Still, Nixon and Mao could not agree on the Taiwan issue, so they adopted a formula designed to postpone the matter. The US would accept the claim that people on both sides of the Taiwan Strait were Chinese, and it would recognise only ‘one China’: the People’s Republic of China on the mainland, not the Republic of China on Taiwan. The two sides bought time for what Mao’s successor, Deng Xiaoping, called the ‘wisdom of future generations’. It recalls the fable of a medieval prisoner who delays his execution by promising to teach the king’s horse how to speak. ‘Who knows?’, he says. ‘The king may die; the horse may die; or the horse may speak.’

For five decades, both China and the US benefited from the time they had bought. After Nixon’s visit, the American strategy was to engage China in the hope that increased trade and economic growth would expand its middle class and lead to liberalisation. That goal may now sound overly optimistic, but the US policy was not totally naive. As reinsurance, President Bill Clinton reaffirmed the US security treaty with Japan in 1996, and his successor, George W. Bush, improved relations with India. There were also some signs of liberalisation in China at the beginning of this century. Xi, however, has tightened CCP control over civil society and regions like Xinjiang and Hong Kong, as well as signalling his ambition to regain Taiwan.

US relations with China are now at their lowest point in more than 50 years. Some blame former president Donald Trump. But, in historical terms, Trump was more like a boy who poured gasoline on an existing fire.
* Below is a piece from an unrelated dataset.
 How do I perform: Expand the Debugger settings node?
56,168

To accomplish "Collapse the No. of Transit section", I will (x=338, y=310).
It was Chinese leaders who built the fire with their mercantilist manipulation of the international trading system, theft and coercive transfer of Western intellectual property, and construction and militarisation of artificial islands in the South China Sea. The US reaction to these moves has been bipartisan. Not until the end of his second year in office did Biden meet face to face with Xi—at the recent G20 summit in Bali.

The American objective is still to deter China from using force against Taiwan and to deter the island’s leaders from declaring de jure independence. Some analysts refer to this policy as ‘strategic ambiguity’, but it might also be described as ‘double deterrence’. In the months before his assassination, former Japanese Prime Minister Shinzo Abe was urging the US to commit more clearly to defending Taiwan. Other experts, however, fear that such a policy change would provoke a Chinese response, because it would eliminate the ambiguity that allows Chinese leaders to placate nationalist sentiment.
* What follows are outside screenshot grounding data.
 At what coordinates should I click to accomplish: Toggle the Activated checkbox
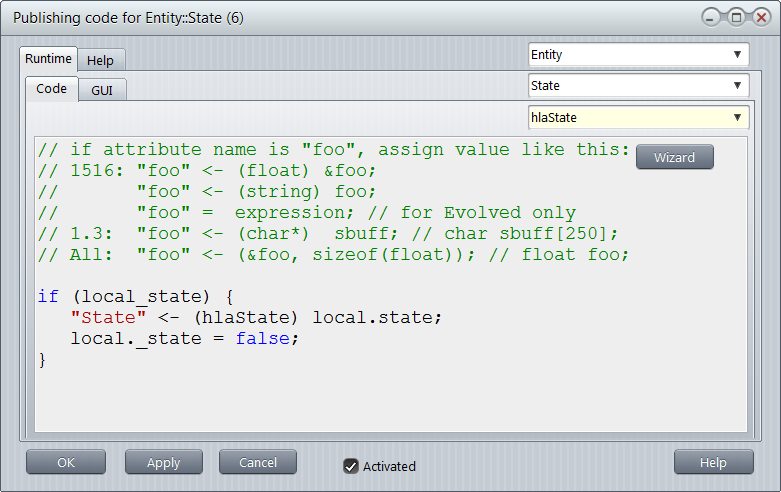[351, 466]
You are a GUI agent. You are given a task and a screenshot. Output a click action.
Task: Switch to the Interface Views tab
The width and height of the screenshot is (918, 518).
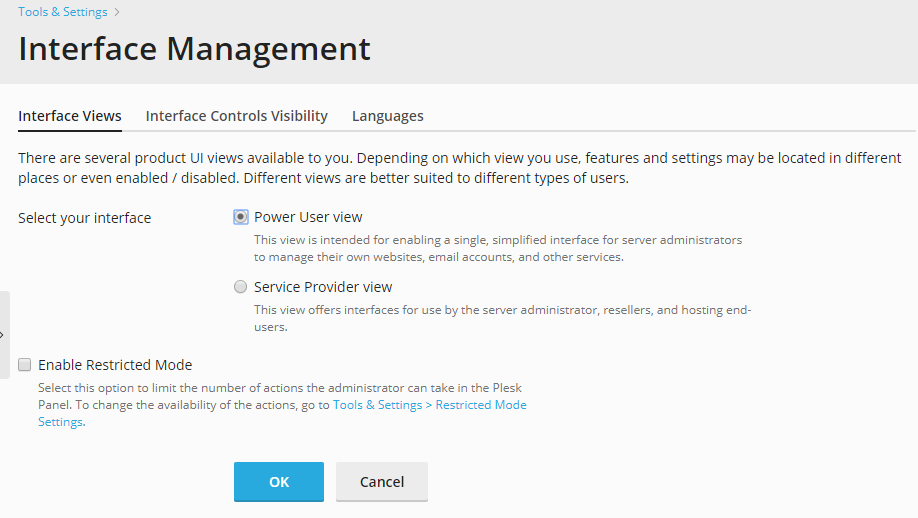coord(70,116)
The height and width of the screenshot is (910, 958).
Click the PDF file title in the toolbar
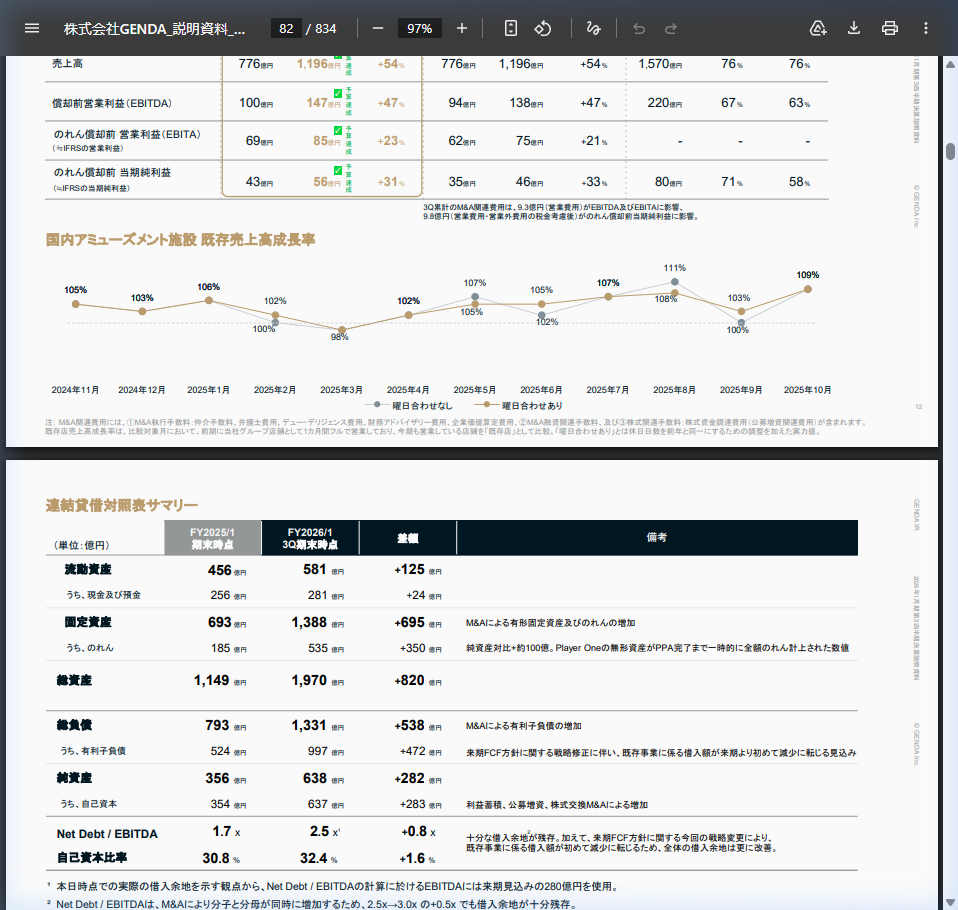(155, 28)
How likely is a conflict? The US chief of naval operations warns that China’s growing naval power may tempt it to act soon in the belief that time is not on its side. Others believe that Russian President Vladimir Putin’s failure in Ukraine has made China more cautious, and that the country will wait until after 2030 to attempt to take Taiwan. Even if China eschews a full-scale invasion and merely tries to coerce Taiwan with a blockade or by taking an offshore island, a ship or aircraft collision could change things quickly, especially if there is loss of life. If the US reacts by freezing Chinese assets or invoking the Trading with the Enemy Act, the two countries could slip into a real (rather than a metaphorical) cold war, or even a hot one.

In the absence of the Taiwan issue, the US–China relationship fits the model of what former Australian prime minister Kevin Rudd calls ‘managed strategic competition’. Neither country poses a threat to the other in the way that Hitler’s Germany did in the 1930s or Stalin’s Soviet Union did in the 1950s. Neither is out to conquer the other, nor could they. But a failure to manage the Taiwan issue could turn the conflict into an existential one.
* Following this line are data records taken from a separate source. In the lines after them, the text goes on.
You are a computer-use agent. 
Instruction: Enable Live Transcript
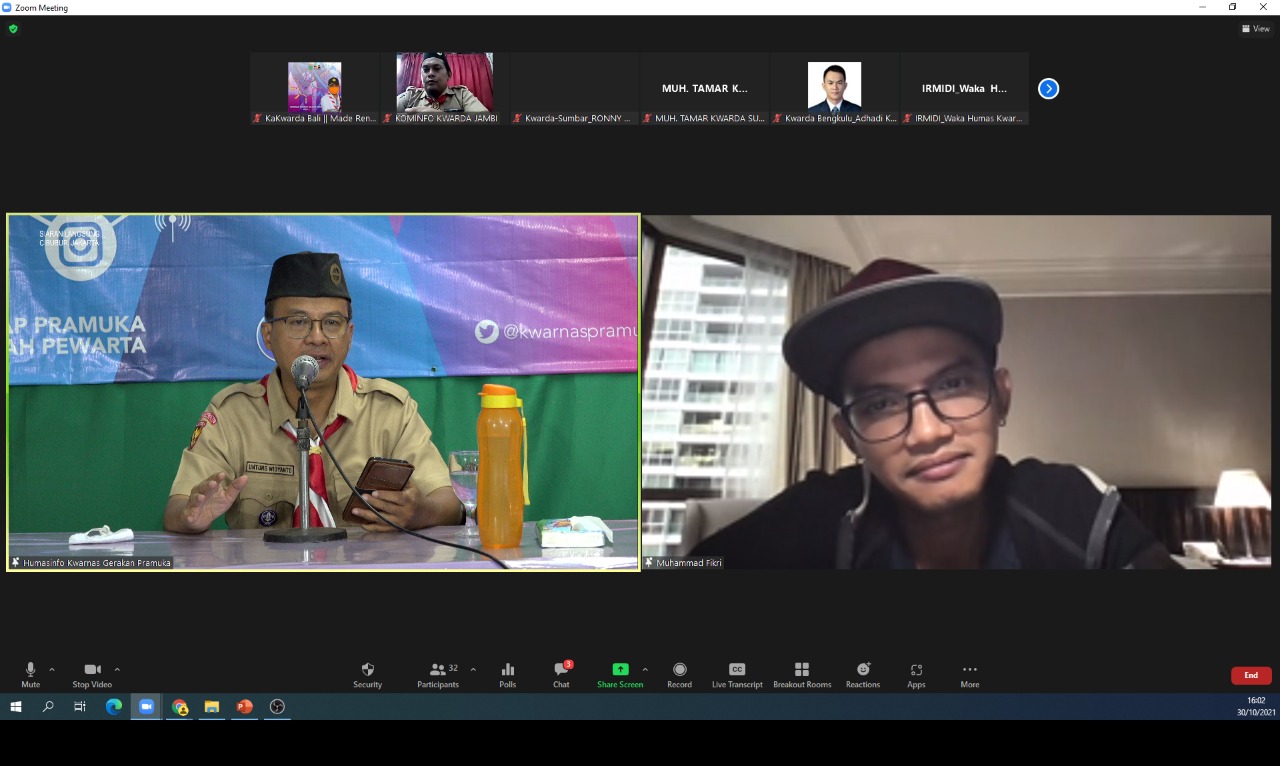coord(736,675)
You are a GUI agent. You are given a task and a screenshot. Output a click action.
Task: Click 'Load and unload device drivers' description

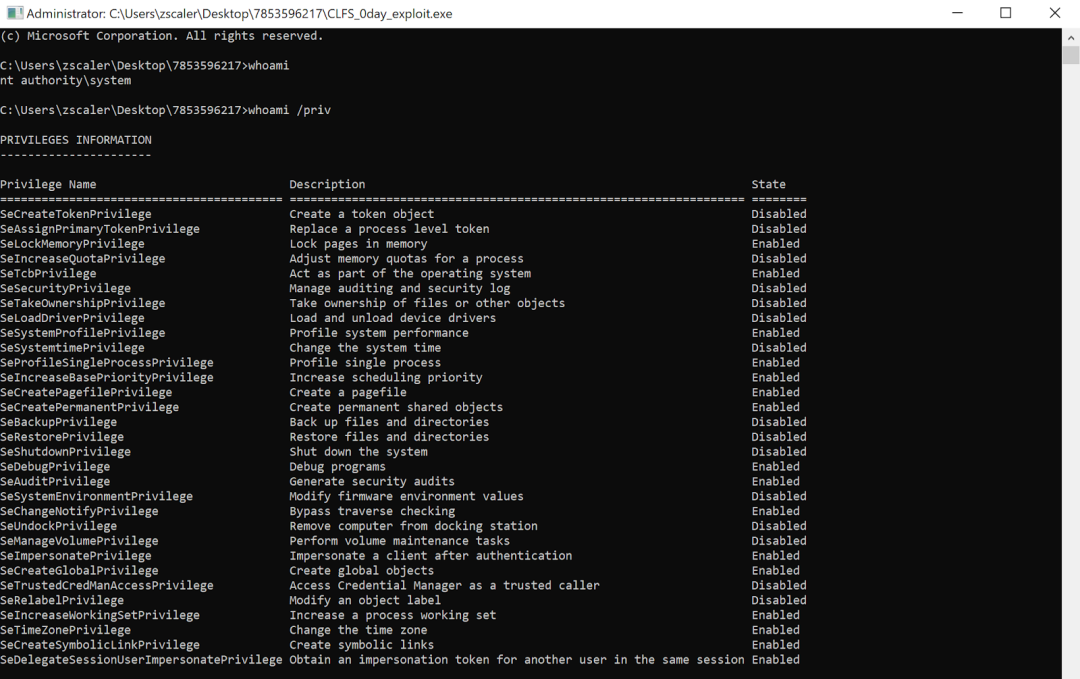coord(392,318)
The US should continue to discourage formal Taiwanese independence, while helping Taiwan become a difficult-to-swallow ‘porcupine’. Washington should also work with allies to strengthen naval deterrence in the region. But it must avoid openly provocative actions and visits that might cause China to accelerate any plans for an invasion. As Nixon and Mao recognised long ago, there is much to be said for strategies and diplomatic arrangements that buy time.